Source text:
An Emanation From That Evil Panic

The reason why modern armaments do not inflame the imagination like the arms and emblazonments of the Crusades is a reason quite apart from optical ugliness or beauty. Some battleships are as beautiful as the sea; and many Norman nosepieces were as ugly as Norman noses. The atmospheric ugliness that surrounds our scientific war is an emanation from that evil panic which is at the heart of it.

That’s G. K. Chesterton in What’s Wrong With the World.

I’ve come to realize that the real heart of evil that lies in the ribcage of modern man is a fear of the ancient. A panic, as Chesterton says. Modern people claim to abhor the benighted practices of olden times. But they have only the foggiest idea what those olden times were like, and their descriptions of the “benighted” practices are often wild fantasies.

No, what moderns truly abhor is the prospect of gazing with a steady eye into the past. Because we are mean, small, grey, selfish, flabby and inept. To behold the past — yes even to behold the crimes of the past — is to be shown how small we are indeed.

So instead we must always blindly charge into the “future,” which of course, does not actually exist. There is no future, and there never has been nor will be.

Chesterton again:

And the goad which drives it on thus eagerly is not an affectation for futurity. Futurity does not exist, because it is still future. Rather it is a fear of the past; a fear not merely of the evil in the past, but of the good in the past also. The brain breaks down under the unbearable virtue of mankind. There have been so many flaming faiths that we cannot hold; so many harsh heroisms that we cannot imitate; so many great efforts of monumental building or of military glory which seem to us at once sublime and pathetic. The future is a refuge from the fierce competition of our forefathers. The older generation, not the younger, is knocking at our door.

[Element and text position data]
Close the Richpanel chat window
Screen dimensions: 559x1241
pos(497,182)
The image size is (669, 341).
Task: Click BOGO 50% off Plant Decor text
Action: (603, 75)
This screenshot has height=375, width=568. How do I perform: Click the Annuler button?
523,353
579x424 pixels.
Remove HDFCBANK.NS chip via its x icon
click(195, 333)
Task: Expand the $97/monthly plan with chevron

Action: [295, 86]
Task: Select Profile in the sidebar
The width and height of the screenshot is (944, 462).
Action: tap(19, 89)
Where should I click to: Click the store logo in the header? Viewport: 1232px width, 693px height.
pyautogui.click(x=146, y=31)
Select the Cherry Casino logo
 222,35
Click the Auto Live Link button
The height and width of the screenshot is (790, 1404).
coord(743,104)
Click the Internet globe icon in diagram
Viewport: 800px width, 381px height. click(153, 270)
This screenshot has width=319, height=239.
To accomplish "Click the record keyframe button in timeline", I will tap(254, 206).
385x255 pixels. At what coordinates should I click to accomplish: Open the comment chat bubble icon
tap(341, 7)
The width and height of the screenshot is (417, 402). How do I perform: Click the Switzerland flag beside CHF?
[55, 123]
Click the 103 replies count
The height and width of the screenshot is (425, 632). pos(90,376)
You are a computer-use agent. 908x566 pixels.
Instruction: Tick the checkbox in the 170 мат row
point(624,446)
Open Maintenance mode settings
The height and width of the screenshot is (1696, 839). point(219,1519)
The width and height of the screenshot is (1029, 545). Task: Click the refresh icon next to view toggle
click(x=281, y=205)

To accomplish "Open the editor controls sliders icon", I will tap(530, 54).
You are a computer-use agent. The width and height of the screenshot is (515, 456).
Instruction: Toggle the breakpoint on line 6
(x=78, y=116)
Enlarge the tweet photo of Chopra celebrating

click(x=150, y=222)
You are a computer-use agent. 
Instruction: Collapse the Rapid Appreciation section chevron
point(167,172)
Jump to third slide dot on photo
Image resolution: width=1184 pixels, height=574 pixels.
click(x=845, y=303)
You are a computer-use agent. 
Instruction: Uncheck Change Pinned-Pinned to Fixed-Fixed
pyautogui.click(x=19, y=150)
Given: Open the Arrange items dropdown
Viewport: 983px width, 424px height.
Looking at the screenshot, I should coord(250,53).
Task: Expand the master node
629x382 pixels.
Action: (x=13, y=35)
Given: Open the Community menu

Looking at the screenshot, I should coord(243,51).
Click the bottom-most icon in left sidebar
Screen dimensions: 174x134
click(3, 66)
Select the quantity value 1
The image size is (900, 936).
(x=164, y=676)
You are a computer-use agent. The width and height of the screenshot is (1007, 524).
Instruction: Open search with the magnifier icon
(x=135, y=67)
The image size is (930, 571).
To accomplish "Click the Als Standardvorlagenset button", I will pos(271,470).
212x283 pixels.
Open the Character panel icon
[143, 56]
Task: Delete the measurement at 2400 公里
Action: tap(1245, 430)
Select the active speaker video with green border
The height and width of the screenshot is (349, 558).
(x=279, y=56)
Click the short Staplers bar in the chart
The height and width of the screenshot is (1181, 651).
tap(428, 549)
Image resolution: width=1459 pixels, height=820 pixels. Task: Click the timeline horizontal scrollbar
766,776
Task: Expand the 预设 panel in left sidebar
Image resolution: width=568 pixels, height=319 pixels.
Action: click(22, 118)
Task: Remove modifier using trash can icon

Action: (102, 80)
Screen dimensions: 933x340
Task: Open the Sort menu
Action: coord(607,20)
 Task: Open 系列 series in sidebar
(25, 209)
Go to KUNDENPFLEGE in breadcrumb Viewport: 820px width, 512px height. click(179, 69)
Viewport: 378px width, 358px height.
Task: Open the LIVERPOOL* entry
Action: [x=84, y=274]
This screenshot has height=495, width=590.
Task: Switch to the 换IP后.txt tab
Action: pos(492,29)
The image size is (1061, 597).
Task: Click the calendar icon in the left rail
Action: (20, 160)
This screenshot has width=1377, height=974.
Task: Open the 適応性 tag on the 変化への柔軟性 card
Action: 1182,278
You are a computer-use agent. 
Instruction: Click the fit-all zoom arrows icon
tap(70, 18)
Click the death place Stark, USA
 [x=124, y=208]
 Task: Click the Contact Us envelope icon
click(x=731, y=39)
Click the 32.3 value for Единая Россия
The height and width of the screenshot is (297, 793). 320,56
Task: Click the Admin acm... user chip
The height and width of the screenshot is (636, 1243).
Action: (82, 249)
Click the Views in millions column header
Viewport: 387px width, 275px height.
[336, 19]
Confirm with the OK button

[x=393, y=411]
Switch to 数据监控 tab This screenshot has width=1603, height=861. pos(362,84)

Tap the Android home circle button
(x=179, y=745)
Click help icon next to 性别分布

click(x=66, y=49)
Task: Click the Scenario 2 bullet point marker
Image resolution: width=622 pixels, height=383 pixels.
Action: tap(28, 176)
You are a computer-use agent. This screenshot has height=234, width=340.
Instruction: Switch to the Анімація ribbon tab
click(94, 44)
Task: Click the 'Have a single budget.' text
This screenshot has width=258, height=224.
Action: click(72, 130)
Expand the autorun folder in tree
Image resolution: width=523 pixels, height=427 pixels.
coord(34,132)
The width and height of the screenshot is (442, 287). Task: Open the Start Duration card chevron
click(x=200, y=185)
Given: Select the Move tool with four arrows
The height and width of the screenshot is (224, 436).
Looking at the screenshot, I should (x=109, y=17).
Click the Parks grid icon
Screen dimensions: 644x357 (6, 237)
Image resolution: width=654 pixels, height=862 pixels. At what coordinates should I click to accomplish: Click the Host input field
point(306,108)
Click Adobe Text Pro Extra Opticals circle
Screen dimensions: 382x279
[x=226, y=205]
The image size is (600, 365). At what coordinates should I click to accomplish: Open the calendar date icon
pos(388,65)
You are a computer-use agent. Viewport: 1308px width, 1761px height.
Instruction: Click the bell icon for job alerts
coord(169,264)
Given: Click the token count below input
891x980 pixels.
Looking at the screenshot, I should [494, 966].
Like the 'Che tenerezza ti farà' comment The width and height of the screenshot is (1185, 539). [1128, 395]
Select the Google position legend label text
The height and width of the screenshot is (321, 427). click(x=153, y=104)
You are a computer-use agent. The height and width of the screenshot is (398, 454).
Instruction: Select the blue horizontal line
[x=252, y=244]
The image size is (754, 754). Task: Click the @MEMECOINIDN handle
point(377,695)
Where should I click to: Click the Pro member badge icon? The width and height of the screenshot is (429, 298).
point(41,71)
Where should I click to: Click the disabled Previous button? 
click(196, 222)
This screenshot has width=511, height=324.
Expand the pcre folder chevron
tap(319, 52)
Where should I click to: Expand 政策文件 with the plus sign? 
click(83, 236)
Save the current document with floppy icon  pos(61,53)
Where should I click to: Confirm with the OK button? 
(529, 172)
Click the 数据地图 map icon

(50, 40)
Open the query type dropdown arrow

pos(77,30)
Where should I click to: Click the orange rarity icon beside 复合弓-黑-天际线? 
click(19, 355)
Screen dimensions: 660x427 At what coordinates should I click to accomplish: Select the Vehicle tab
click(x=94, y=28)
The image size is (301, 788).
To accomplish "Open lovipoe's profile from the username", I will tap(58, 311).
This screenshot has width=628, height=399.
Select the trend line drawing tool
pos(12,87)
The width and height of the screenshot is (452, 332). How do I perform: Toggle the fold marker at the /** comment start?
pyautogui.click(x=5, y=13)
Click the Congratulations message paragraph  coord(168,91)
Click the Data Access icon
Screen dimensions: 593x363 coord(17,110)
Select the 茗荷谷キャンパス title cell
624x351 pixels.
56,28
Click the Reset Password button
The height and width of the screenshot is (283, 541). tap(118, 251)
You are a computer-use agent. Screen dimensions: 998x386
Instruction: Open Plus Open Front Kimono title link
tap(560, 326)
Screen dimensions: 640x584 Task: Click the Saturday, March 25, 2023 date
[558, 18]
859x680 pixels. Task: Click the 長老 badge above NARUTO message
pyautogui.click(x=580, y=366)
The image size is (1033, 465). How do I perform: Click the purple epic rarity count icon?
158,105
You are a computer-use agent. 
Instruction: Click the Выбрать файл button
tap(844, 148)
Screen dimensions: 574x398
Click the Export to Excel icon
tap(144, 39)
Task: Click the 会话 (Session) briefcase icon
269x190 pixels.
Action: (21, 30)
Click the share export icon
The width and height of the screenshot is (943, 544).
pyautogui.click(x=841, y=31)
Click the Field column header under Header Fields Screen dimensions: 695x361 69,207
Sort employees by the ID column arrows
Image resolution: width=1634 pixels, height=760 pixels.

What to produce: Return, word for word, the part of the essay on fear of the past between "No, what moderns" and "we are indeed.", inclusive. These records were taken from a separate source.

Expected answer:
No, what moderns truly abhor is the prospect of gazing with a steady eye into the past. Because we are mean, small, grey, selfish, flabby and inept. To behold the past — yes even to behold the crimes of the past — is to be shown how small we are indeed.